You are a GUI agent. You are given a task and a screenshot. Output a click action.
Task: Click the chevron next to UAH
§ §
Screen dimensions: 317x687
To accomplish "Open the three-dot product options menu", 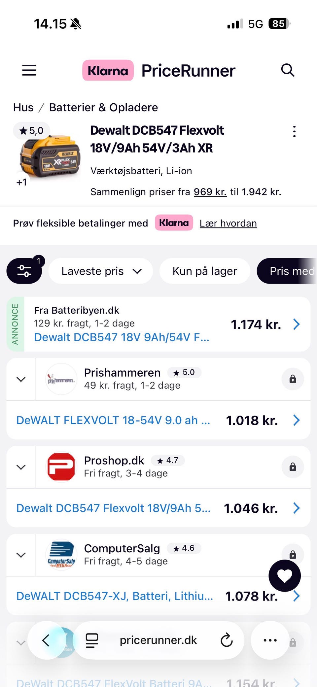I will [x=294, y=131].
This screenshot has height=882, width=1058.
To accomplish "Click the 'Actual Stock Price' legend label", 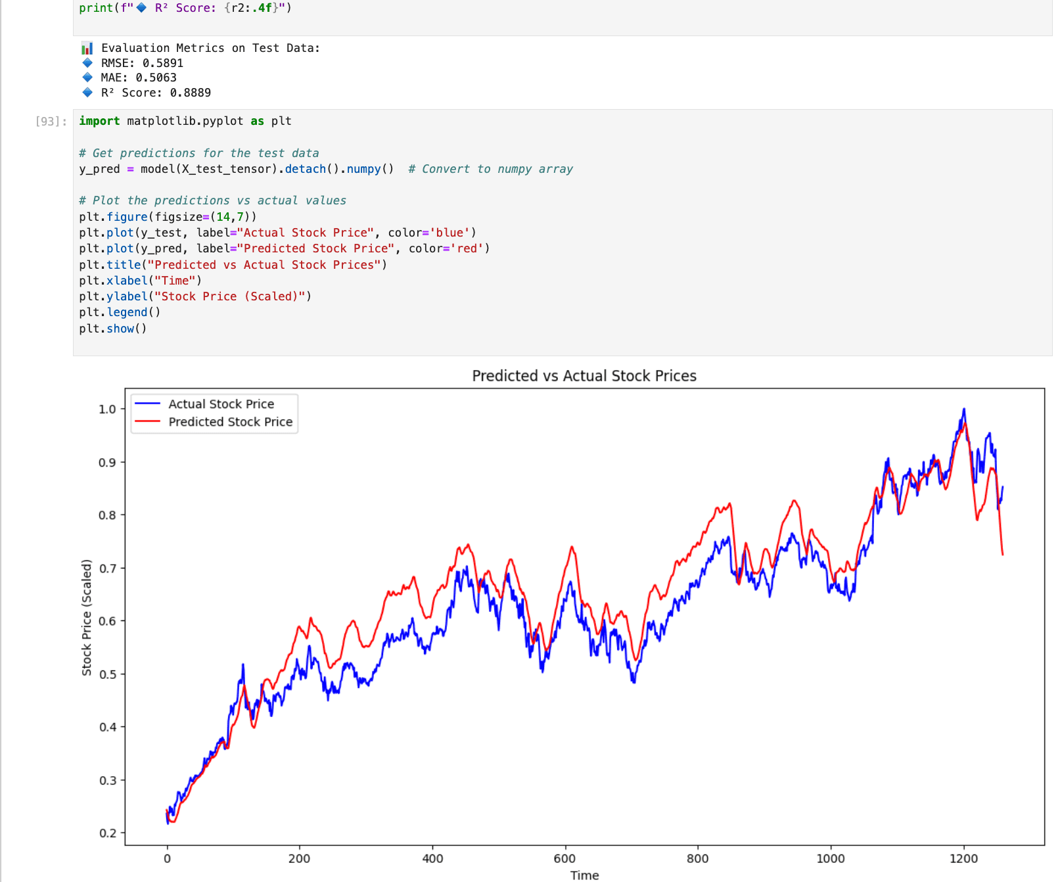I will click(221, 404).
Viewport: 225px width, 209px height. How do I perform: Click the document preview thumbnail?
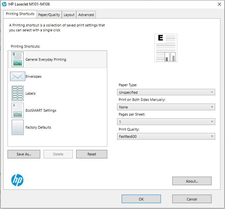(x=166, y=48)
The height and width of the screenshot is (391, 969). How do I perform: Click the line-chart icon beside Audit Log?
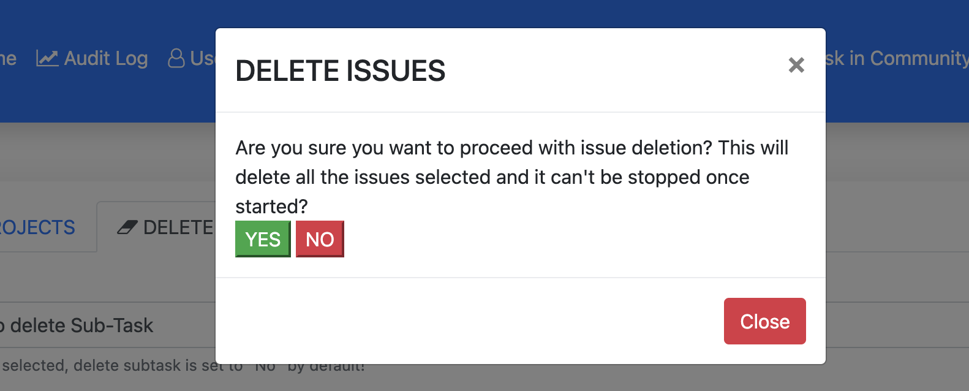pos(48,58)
§ §
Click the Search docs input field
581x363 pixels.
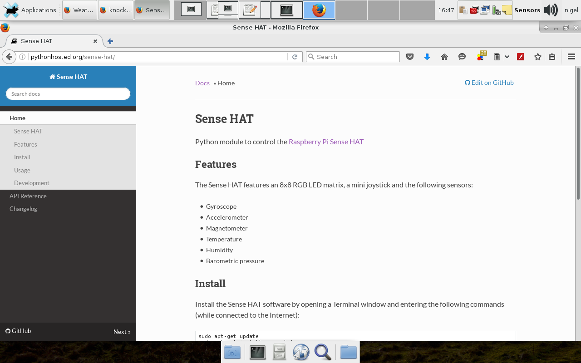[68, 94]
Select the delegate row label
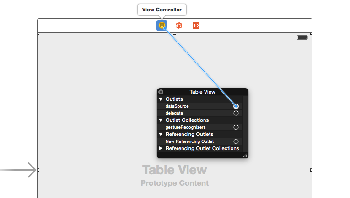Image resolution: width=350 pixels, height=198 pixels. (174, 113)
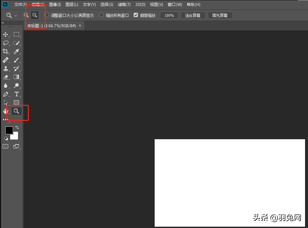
§ §
> THE PROBLEM:
Write out exactly the lines above between the line with "You are a GUI" and the line with "Task: Click the chevron next to UAH", inclusive, and nothing beyond them.

> EXERCISE ANSWER:
You are a GUI agent. You are given a task and a screenshot. Output a click action.
Task: Click the chevron next to UAH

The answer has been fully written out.